= Case erector =

Box preparation machine

A case erector is an automated packaging machine that unfolds, squares, and seals the bottom of flat-packed corrugated boxes (case blanks) to prepare them for packing. These machines increase throughput and reduce labor, operating at speeds ranging from 10 to over 30 cases per minute. They are crucial for high-volume, automated packing lines.

== Design ==
A case erector is typically composed of the following key components:
- Carton Magazine: Stores flat cardboard sheets before they are processed.
- Vacuum Picker: Picks up individual sheets from the magazine and delivers them to the forming unit.
- Carton Forming Unit: Uses mechanical arms or push plates along with guiding mechanisms to open the flat cardboard and position it.

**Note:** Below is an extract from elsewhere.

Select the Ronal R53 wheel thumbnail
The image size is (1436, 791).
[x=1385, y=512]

- Bottom Folding Unit: Ensures the bottom flaps are folded correctly according to the designed sequence and angles for stable cartons.

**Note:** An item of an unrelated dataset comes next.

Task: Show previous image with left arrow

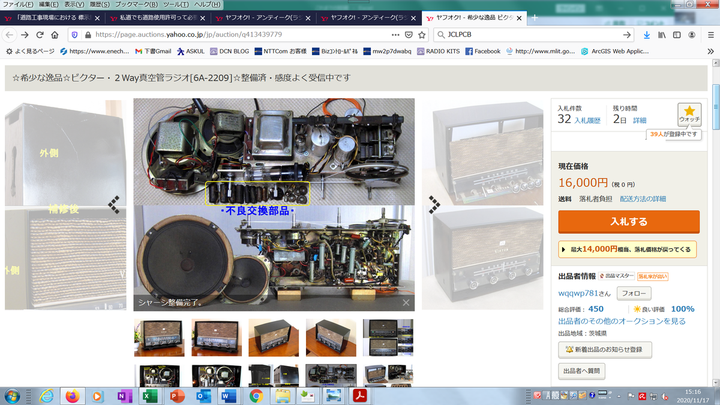Action: pyautogui.click(x=114, y=204)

- Bottom Sealing Unit: Seals the carton bottom using OPP tape (Oriented Polypropylene Tape), hot-melt glue, or staples.
- Outfeed Conveyor: Transfers the formed cartons to the next stage of the production line, often equipped with sensors to detect proper carton formation.
- PLC + HMI Control System: manages operational parameters such as carton size, speed, and error detection.